The Secrets of Successful Investing
The Widow and the Wall Street Sharpies
What happened next was not pretty. At some point in the late winter, the riverboat gambler side of the widow’s brother reared its ugly head and he saw a bargain. He bought stocks for himself—and the widow—in a company called New Century Financial.
In the March 11, 2007 edition of The New York Times, Gretchen Morgenson wrote:
On March 1, a Wall Street analyst at Bear Stearns wrote a surprisingly upbeat report on a company that specializes in making mortgages to cash-poor homebuyers.
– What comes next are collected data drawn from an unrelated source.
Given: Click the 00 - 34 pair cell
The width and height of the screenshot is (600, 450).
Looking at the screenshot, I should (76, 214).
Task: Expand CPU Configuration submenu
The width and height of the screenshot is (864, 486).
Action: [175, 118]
The company, New Century Financial, had already disclosed that a growing number of borrowers were defaulting, and its stock, at around $15, had lost half its value in three weeks.
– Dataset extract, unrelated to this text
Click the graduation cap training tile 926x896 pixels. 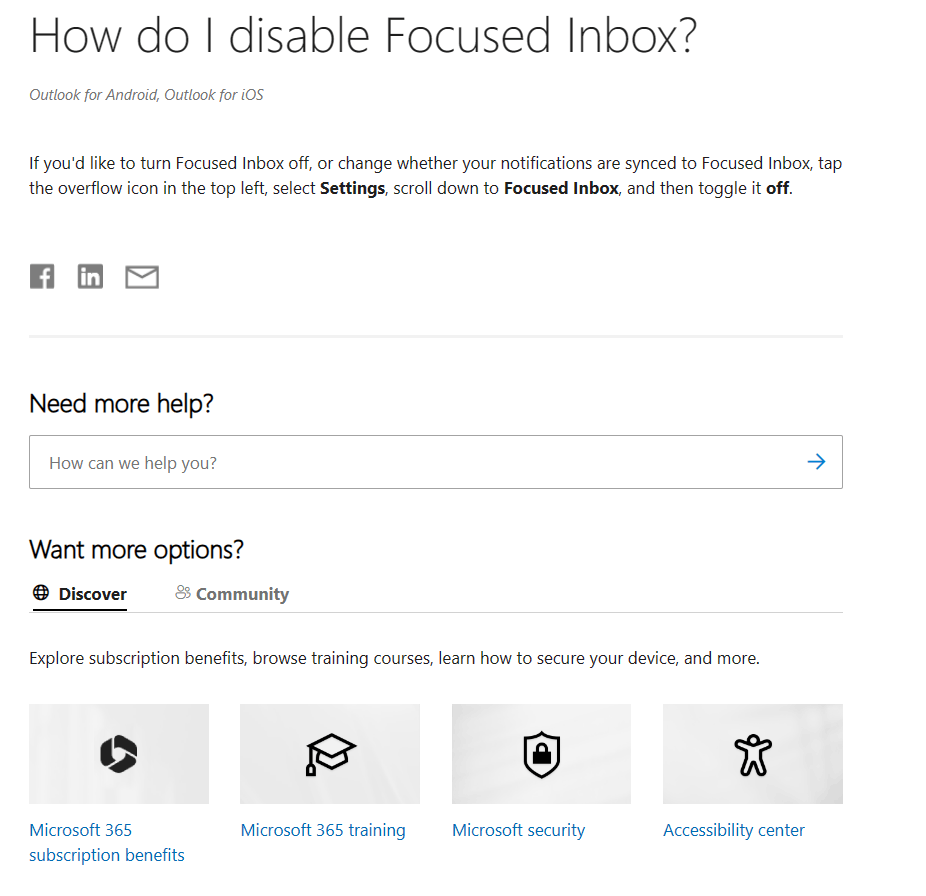tap(330, 754)
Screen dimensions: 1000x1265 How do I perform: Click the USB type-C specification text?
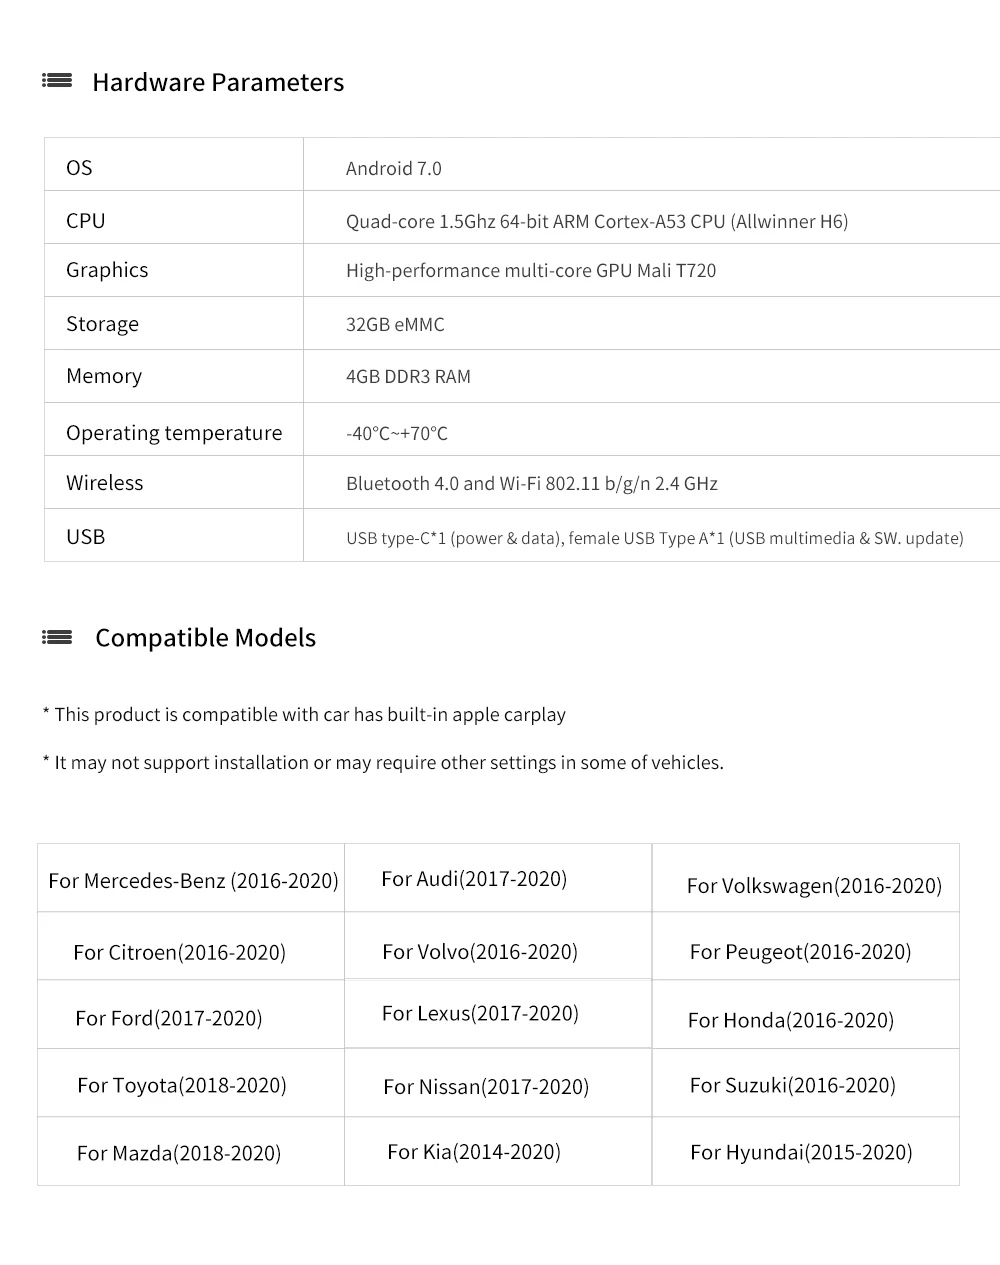pos(655,538)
At the beginning of April, New Century Financial filed for Chapter 11. As of this writing, the widow’s $375,000 fund is down to $217,000. Her brother’s wife is secretly slipping her money to help pay for groceries and an occasional hairdo.
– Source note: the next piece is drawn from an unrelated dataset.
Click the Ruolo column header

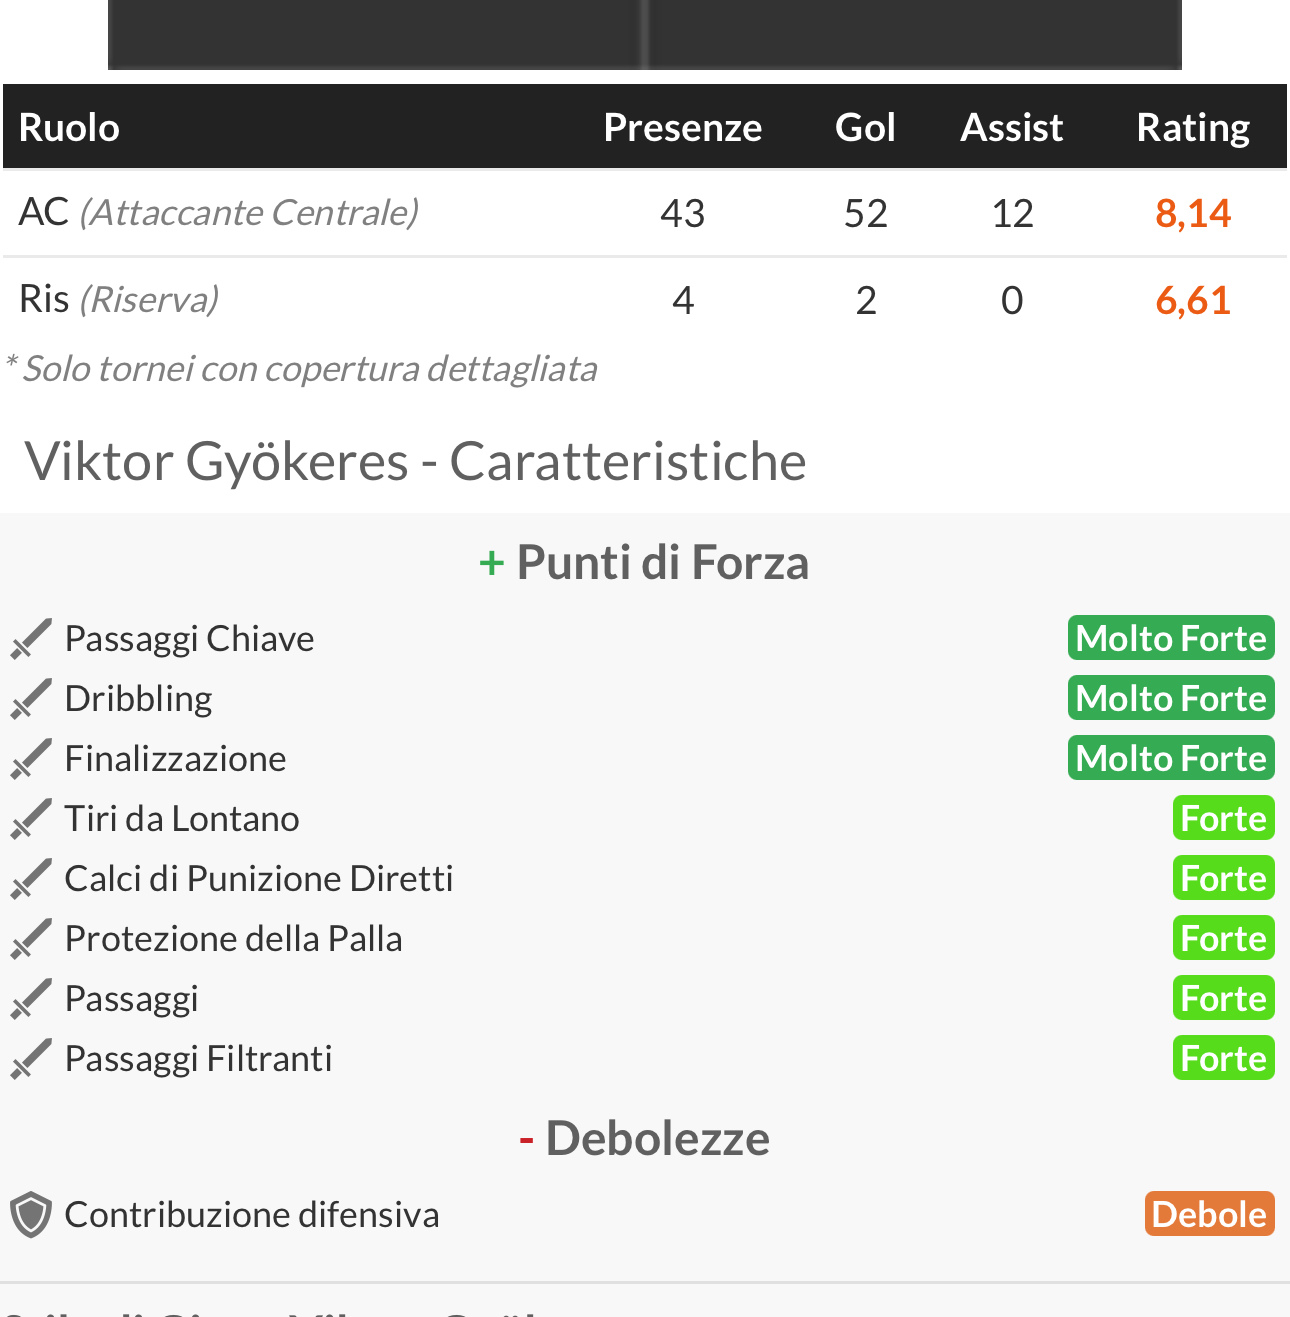69,128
The story does not end there.
Even Losers Are Big Winners
Bear Stearns—the giant investment banker that upgraded New Century back on March 1—saw two of its mortgage-related hedge funds tank. The result was a multibillion loss to investors, whereupon the company’s stock tanked, dropping 27% in 2007. The co-president of Bear Stearns, Warren Spector—the person most responsible for this investment catastrophe in subprime mortgages—was fired. In his August 8 story in TheStreet.com, Brett Arends wrote:
And every investor who has watched the [Bear Stearns] stock collapse from more than $172 to just $117.78 in a few months is probably kicking himself for not selling at least some back at the peak, before the crisis hit.
Four savvy investors did just that.
Step forward, Alan Greenberg, Sam Molinaro, James Cayne and Warren Spector.
Who are they?
Top honchos at … Bear Stearns. (Or they were: Spector has now left in a management shake-up. The others remain.)